Несмотря на то что интуиционизм Брауэра также исходил из философии математики Канта, способы развития этой философии у Брауэра и Гильберта оказались различными. Более того, Гильберт и Брауэр оказались антагонистическими фигурами, а не союзниками в борьбе с логицизмом. Гильберт был резко против укладывания классической математики на прокрустово ложе интуиционистских жестких ограничений. "Никто не сможет изгнать нас из рая, который создал нам Кантор", – эти часто цитируемые слова Гильберта прозвучали в докладе 1925 г. [10, с. 439]. В особенности Гильберт был не согласен с интуиционистской критикой закона исключенного третьего и классической логики вообще. В докладе 1927 г. он выразил свое отношение такими словами: "Отнять у математиков закон исключенного третьего – это то же, что забрать у астрономов телескоп или запретить боксеру пользоваться кулаками. Запрещение теорем существования и закона исключенного третьего почти равносильно полному отказу от математической науки" [11, с. 383].

Говоря о формализме в философии математики, важно четко различать формализм как позицию Давида Гильберта и радикальный формализм в его популярном понимании, который также (хотя и не вполне справедливо) иногда связывают с именем Гильберта.

Сошлюсь в качестве примера на статью Фрэнка Рамсея "Основания математики" (1925). Согласно Рамсею, предложения математики, типа "2 + 2 = 4", формалисты провозглашают "не имеющими смысла формулами, с которыми обращаются согласно некоторым произвольным правилам; они считают, что математическое познание состоит в знании того, какие формулы могут быть выведены из других формул в согласовании с определенными правилами" [34, с. 17–18]. Рамсей прямо указывает при этом на Гильберта.

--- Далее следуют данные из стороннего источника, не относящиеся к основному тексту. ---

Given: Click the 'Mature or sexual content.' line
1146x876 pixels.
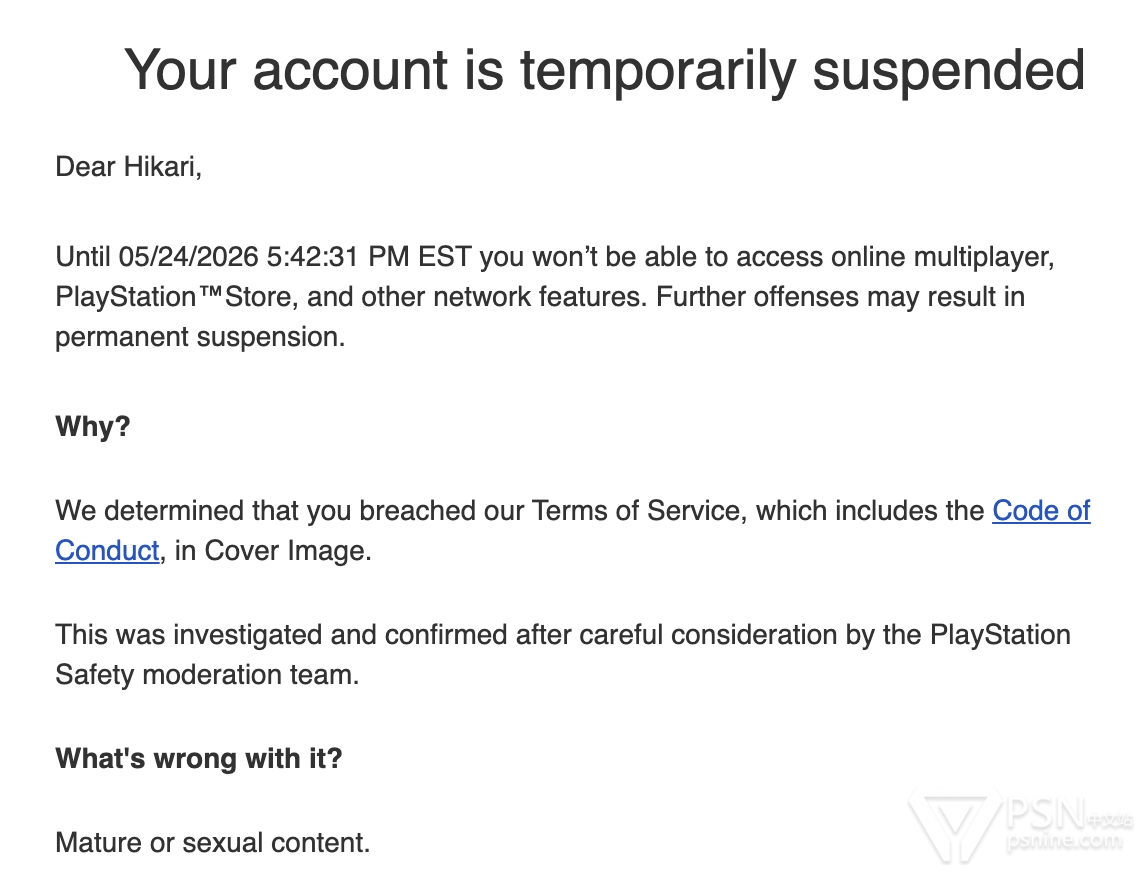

Такое радикальное понимание формализма существенно расходится с позицией Гильберта, который никогда не отождествлял математику с набором формализмов. Более того, формализованная теория строилась Гильбертом не для того, чтобы заменить собой соответствующую содержательную теорию, а для того, чтобы подтвердить законность содержательного способа рассуждения. Примечательно в этом отношении, что одновременно с разработками по теории доказательств, Гильберт читал в Гёттингене (1920–1921) лекции по наглядной геометрии, максимально далекие от какой-либо формализации. Предисловие к их изданию 1932 г. он начал словами: "В математике, как и вообще в научных исследованиях, встречаются две тенденции: тенденция к абстракции – она пытается выработать логическую точку зрения на основе различного материала и привести весь этот материал в систематическую связь – и другая тенденция, тенденция к наглядности, которая в противоположность этому стремится к живому пониманию объектов и их внутренних отношений" [14, с. 5]. Гильберт никогда не предлагал отказаться от второй тенденции во имя безраздельного господства первой, он стремился сохранять их равновесие. Трехуровневая структура (содержательный уровень – формальный уровень – уровень метаязыка), которую создал Гильберт в рамках своего проекта обоснования математики, носит вспомогательный характер и имеет главной своей целью обосновать первый (содержательный) уровень.